◆ EXERCISE PROMPT ◆
Output only the lines that run from the line holding "794x416 pixels. Task: Click" to the end of the data below, including both ends, without any pictures.

◆ THE DATA ◆
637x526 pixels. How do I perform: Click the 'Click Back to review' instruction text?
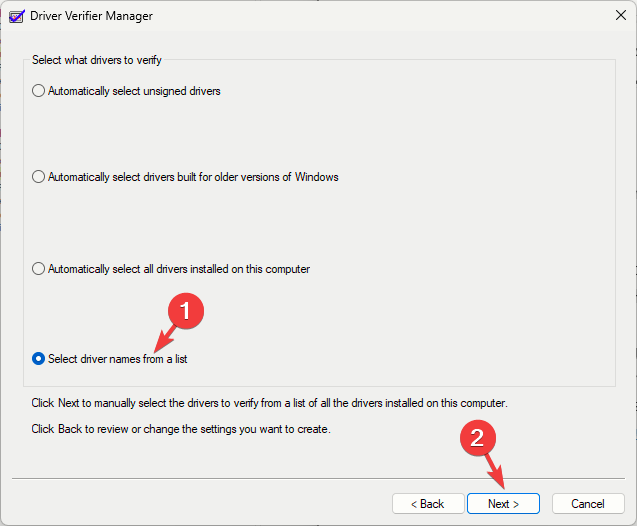coord(180,429)
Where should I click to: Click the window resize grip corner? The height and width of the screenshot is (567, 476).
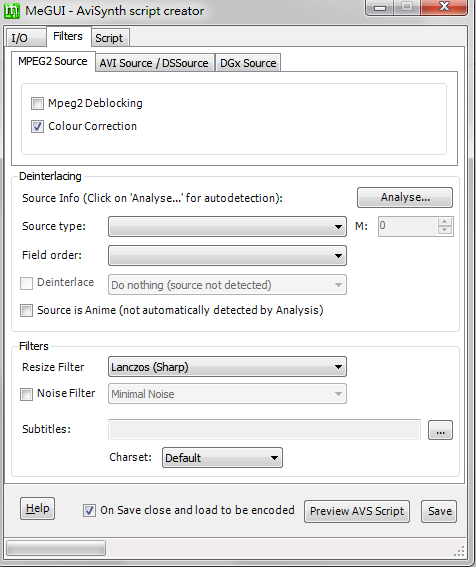tap(459, 551)
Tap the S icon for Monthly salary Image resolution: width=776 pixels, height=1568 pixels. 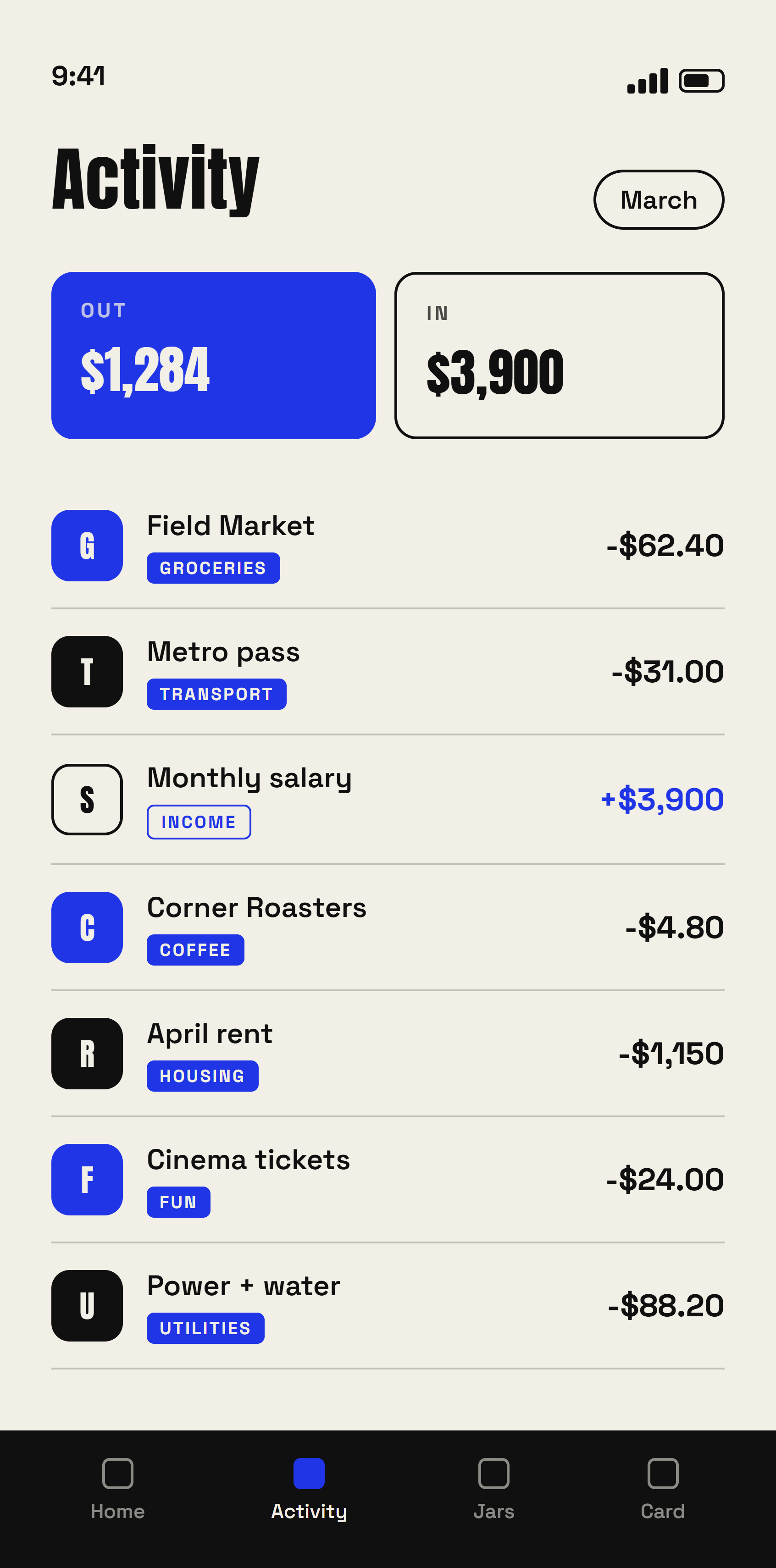click(x=87, y=799)
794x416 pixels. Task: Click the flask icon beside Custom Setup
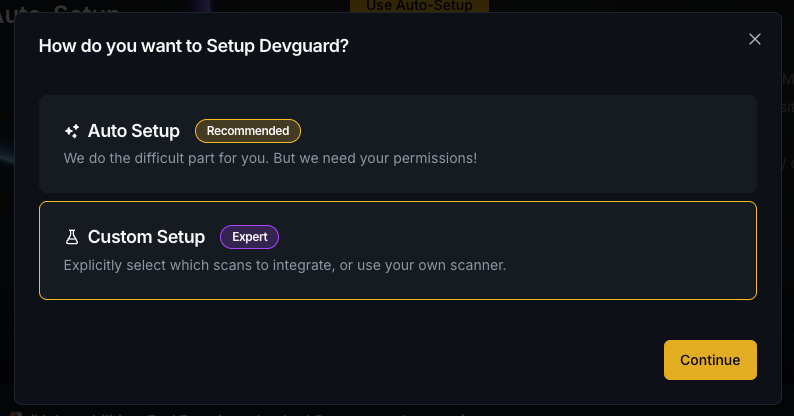(72, 237)
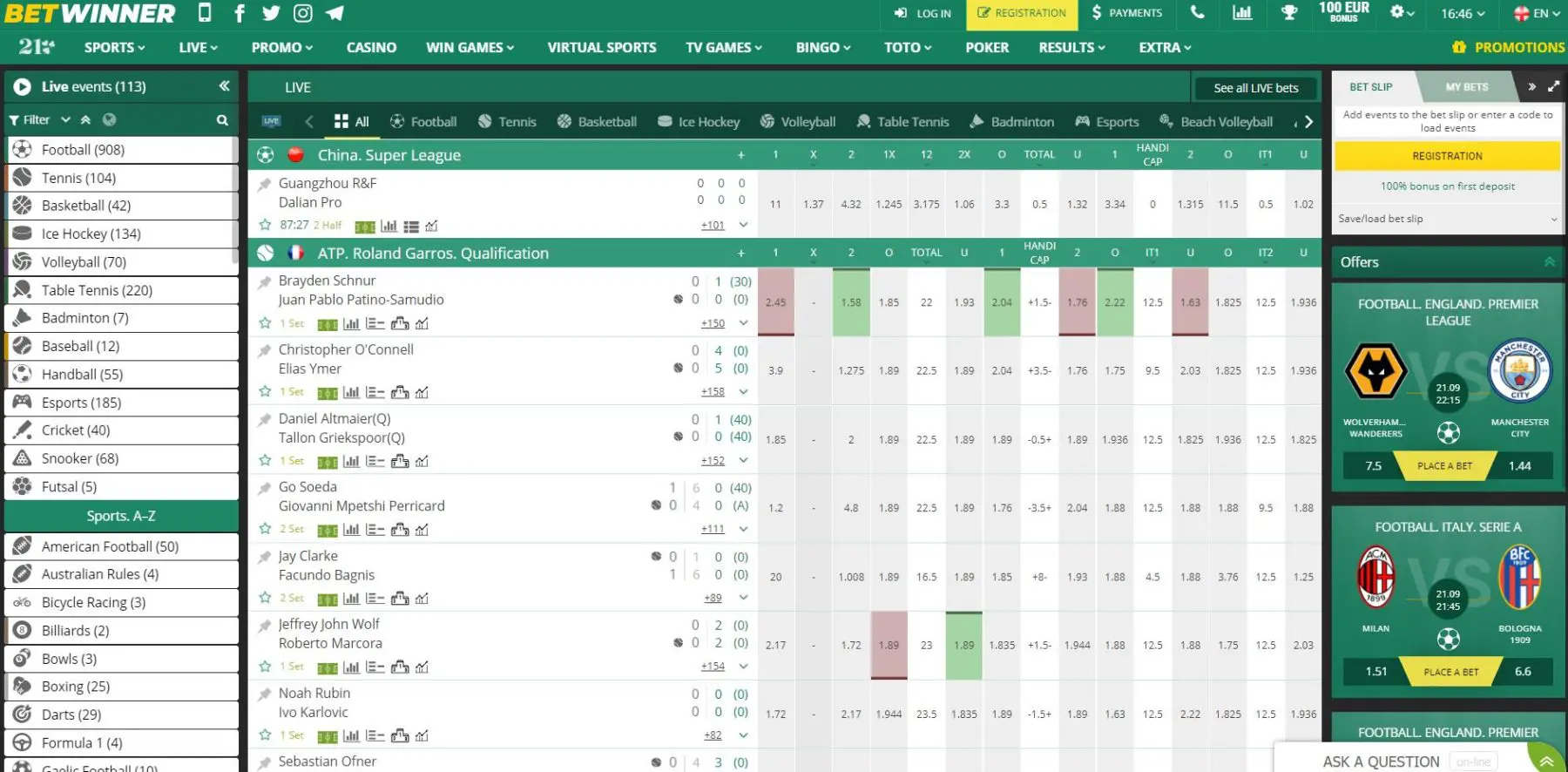Open Esports (185) in the sidebar list
The image size is (1568, 772).
122,403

◆ SOLVED EXERCISE ◆
794x416 pixels. Task: Click the flask icon beside Custom Setup
(72, 237)
Open Esports (185) in the sidebar list
The image size is (1568, 772).
122,403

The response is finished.